## Exercise directions
Retype the records below exactly as they stand, omitting the pictures.

** Available data follows **

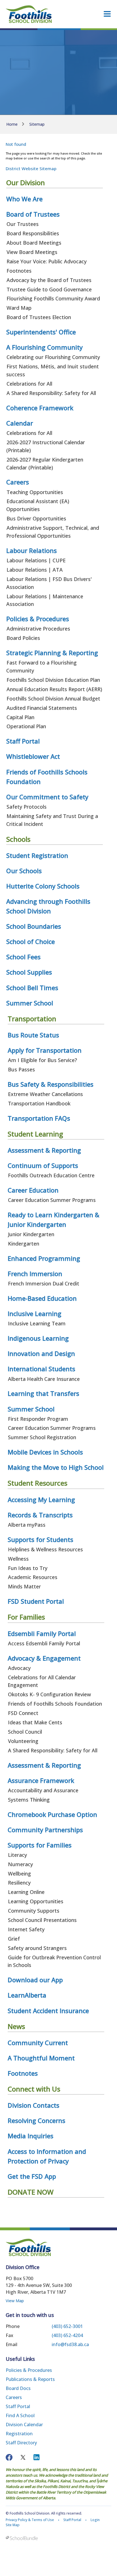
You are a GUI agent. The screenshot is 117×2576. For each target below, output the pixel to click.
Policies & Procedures (29, 2370)
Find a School (20, 2415)
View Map (15, 2300)
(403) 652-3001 (67, 2326)
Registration (19, 2433)
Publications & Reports (30, 2379)
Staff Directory (21, 2443)
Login (95, 2519)
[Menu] (107, 14)
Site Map (13, 2524)
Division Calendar (24, 2424)
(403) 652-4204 (67, 2335)
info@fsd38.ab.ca (70, 2344)
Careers (14, 2397)
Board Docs (18, 2388)
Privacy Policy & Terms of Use (30, 2519)
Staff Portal (18, 2406)
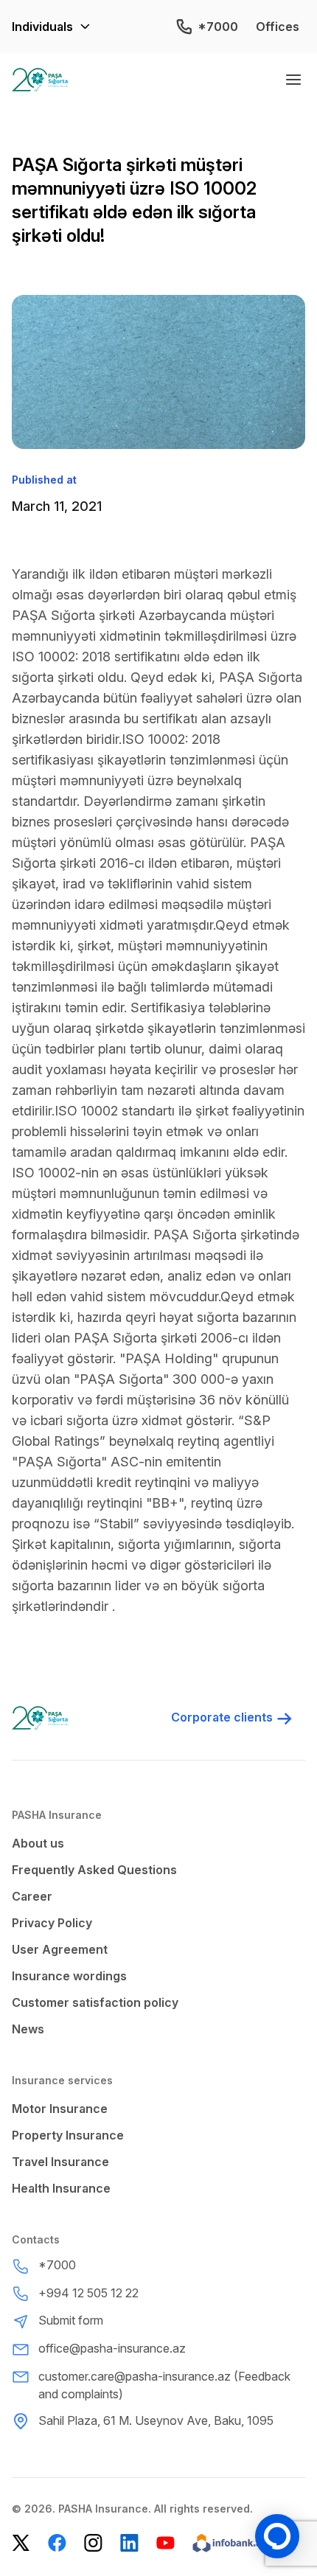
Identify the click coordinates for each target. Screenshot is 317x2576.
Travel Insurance (60, 2161)
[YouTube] (165, 2543)
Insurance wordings (69, 1975)
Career (32, 1896)
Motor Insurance (60, 2108)
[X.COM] (21, 2543)
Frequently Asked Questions (94, 1869)
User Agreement (60, 1949)
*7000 (218, 26)
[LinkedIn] (129, 2543)
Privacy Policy (52, 1922)
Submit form (70, 2320)
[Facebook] (57, 2543)
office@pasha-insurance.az (112, 2348)
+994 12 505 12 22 (88, 2293)
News (28, 2029)
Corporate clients (222, 1717)
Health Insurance (61, 2188)
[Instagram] (93, 2543)
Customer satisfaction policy (95, 2002)
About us (38, 1843)
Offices (277, 26)
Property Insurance (68, 2135)
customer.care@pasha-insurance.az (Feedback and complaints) (164, 2385)
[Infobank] (229, 2543)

** End of Available data **

## Your solution
You are a GUI agent. The screenshot is 117×2576. For each target below, output the pixel to click.
Policies & Procedures (29, 2370)
Find a School (20, 2415)
View Map (15, 2300)
(403) 652-3001 (67, 2326)
Registration (19, 2433)
Publications & Reports (30, 2379)
Staff Directory (21, 2443)
Login (95, 2519)
[Menu] (107, 14)
Site Map (13, 2524)
Division Calendar (24, 2424)
(403) 652-4204 (67, 2335)
info@fsd38.ab.ca (70, 2344)
Careers (14, 2397)
Board Docs (18, 2388)
Privacy Policy & Terms of Use (30, 2519)
Staff Portal (18, 2406)
Identify the click coordinates for each target. Screenshot is 317x2576.
Travel Insurance (60, 2161)
[YouTube] (165, 2543)
Insurance wordings (69, 1975)
Career (32, 1896)
Motor Insurance (60, 2108)
[X.COM] (21, 2543)
Frequently Asked Questions (94, 1869)
User Agreement (60, 1949)
*7000 (218, 26)
[LinkedIn] (129, 2543)
Privacy Policy (52, 1922)
Submit form (70, 2320)
[Facebook] (57, 2543)
office@pasha-insurance.az (112, 2348)
+994 12 505 12 22 (88, 2293)
News (28, 2029)
Corporate clients (222, 1717)
Health Insurance (61, 2188)
[Instagram] (93, 2543)
Customer satisfaction policy (95, 2002)
About us (38, 1843)
Offices (277, 26)
Property Insurance (68, 2135)
customer.care@pasha-insurance.az (Feedback and complaints) (164, 2385)
[Infobank] (229, 2543)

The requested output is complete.